4. La visita a Isabel se concluye con el cántico del Magnificat, un himno que atraviesa, como melodía perenne, todos los siglos cristianos:  un himno que une los corazones de los discípulos de Cristo por encima de las divisiones históricas, que estamos comprometidos a superar con vistas a una comunión plena. En este clima ecuménico es hermoso recordar que Martín Lutero, en 1521, dedicó a este "santo cántico de la bienaventurada Madre de Dios" -como él decía- un célebre comentario. En él afirma que el himno "debería ser aprendido y guardado en la memoria por todos" puesto que "en el Magnificat María nos enseña cómo debemos amar y alabar a Dios... Ella quiere
ser el ejemplo más grande de la  gracia  de Dios para impulsar a todos a la confianza y a la alabanza de la gracia divina" (M. Lutero, Scritti religiosi, a cargo de V. Vinay, Turín 1967, pp. 431 y 512).

María celebra el primado de Dios y de su gracia que elige a los últimos y a los despreciados, a "los pobres del Señor", de los que habla el Antiguo Testamento; cambia su suerte y los introduce como protagonistas en la historia de la salvación.

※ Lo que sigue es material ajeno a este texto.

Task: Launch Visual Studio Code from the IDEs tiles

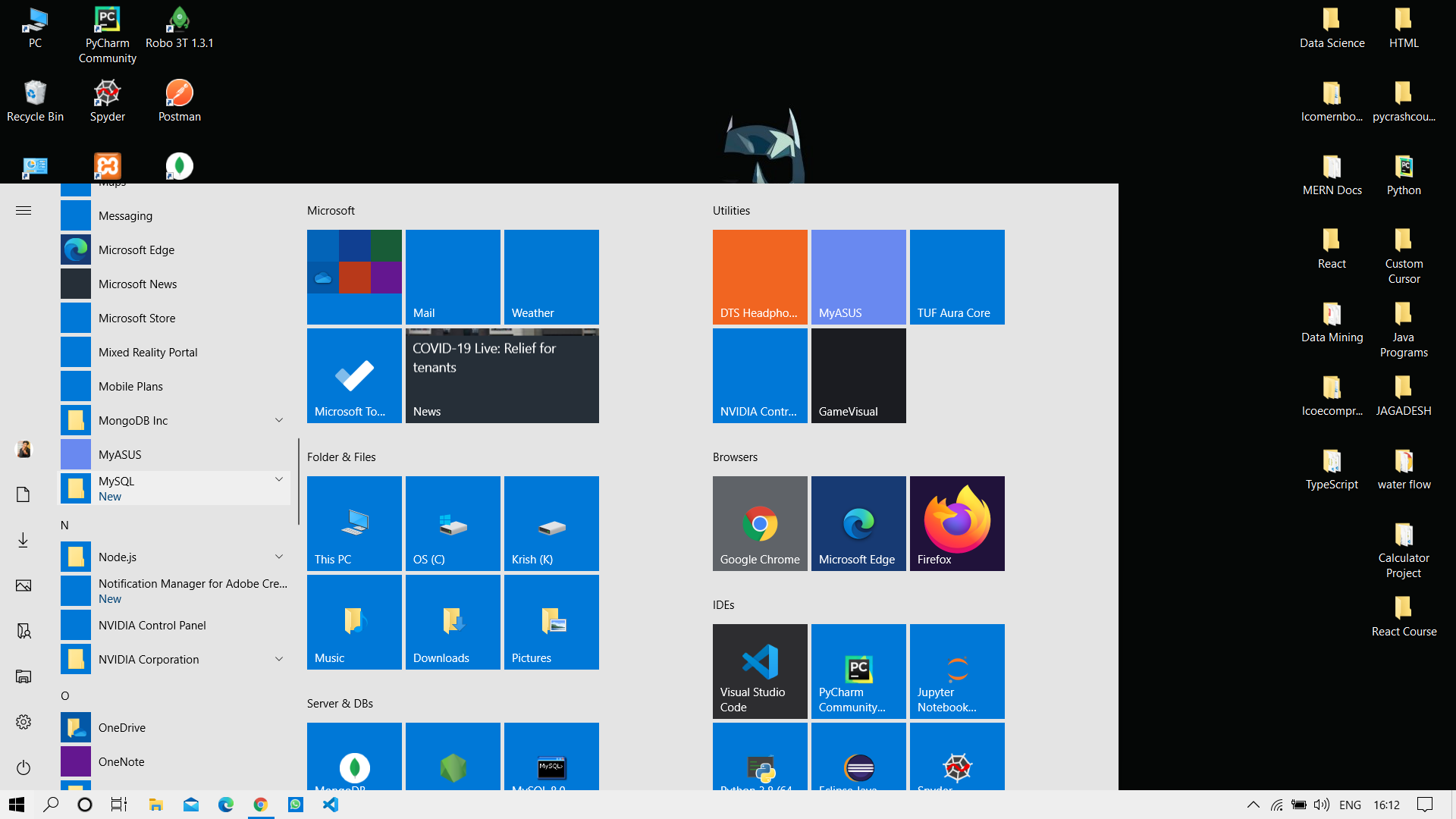Action: (x=759, y=671)
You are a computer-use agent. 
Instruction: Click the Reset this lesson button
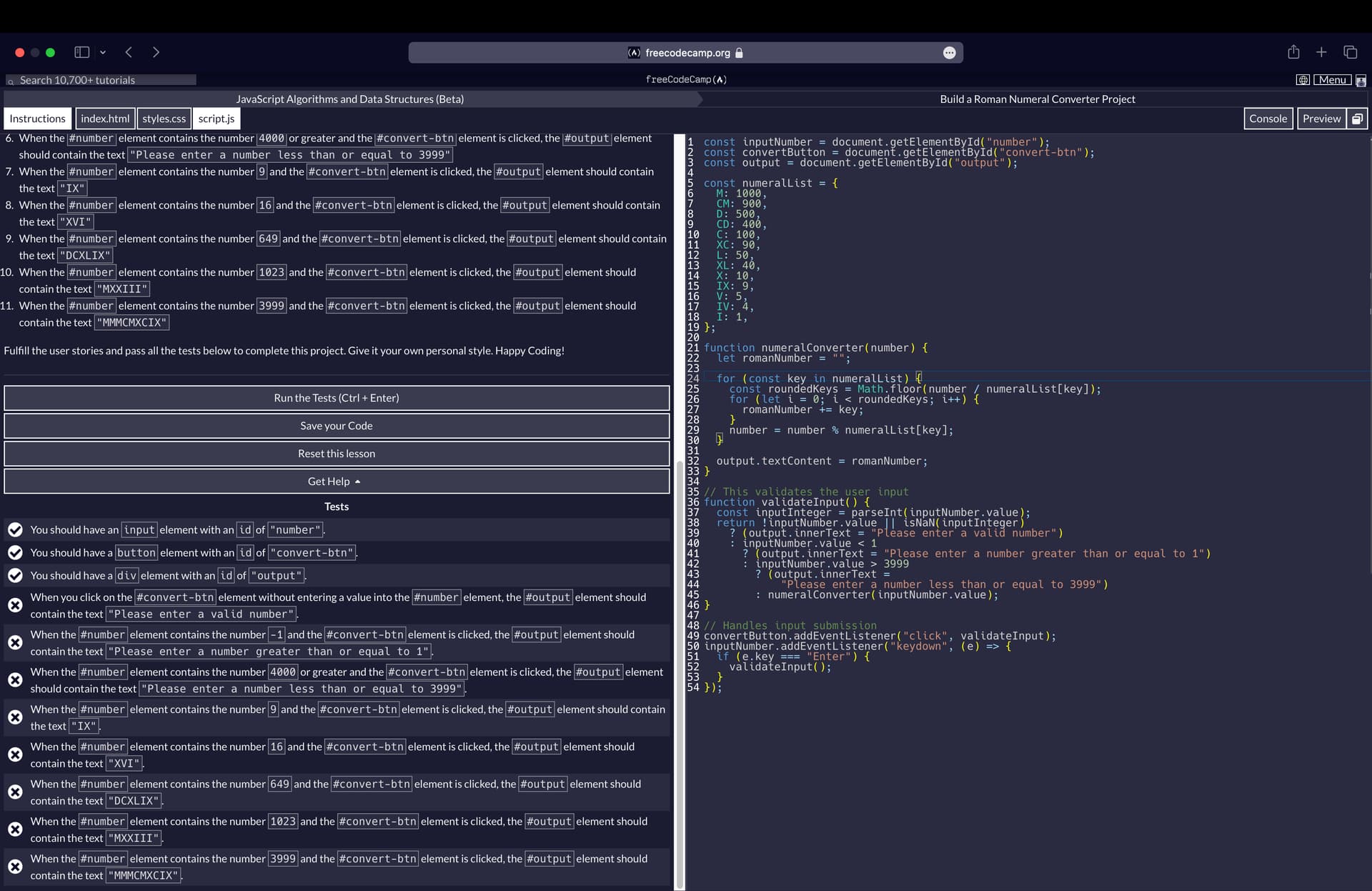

5. Desde que Dios la contempló con amor, María se convirtió en signo de esperanza para la multitud de los pobres, de los últimos de la tierra, que serán los primeros en el reino de Dios. Ella copia fielmente la opción de Cristo, su Hijo, que a todos los afligidos de la historia repite:  "Venid a
mí todos los que estáis cansados y agobiados, y yo os aliviaré" (Mt 11, 28). La Iglesia sigue a María y al Señor Jesús caminando por las sendas tortuosas de la historia, para levantar, promover y valorizar la inmensa procesión de mujeres y hombres pobres y hambrientos, humillados y ofendidos (cf. Lc 1, 52-53). La humilde Virgen de Nazaret, como afirma san Ambrosio, no es "el Dios del templo, sino el templo de Dios" (De Spiritu Sancto III, 11, 80). Como tal, a todos los que recurren a ella los guía hacia el encuentro con Dios Trinidad:  Padre, Hijo y Espíritu Santo.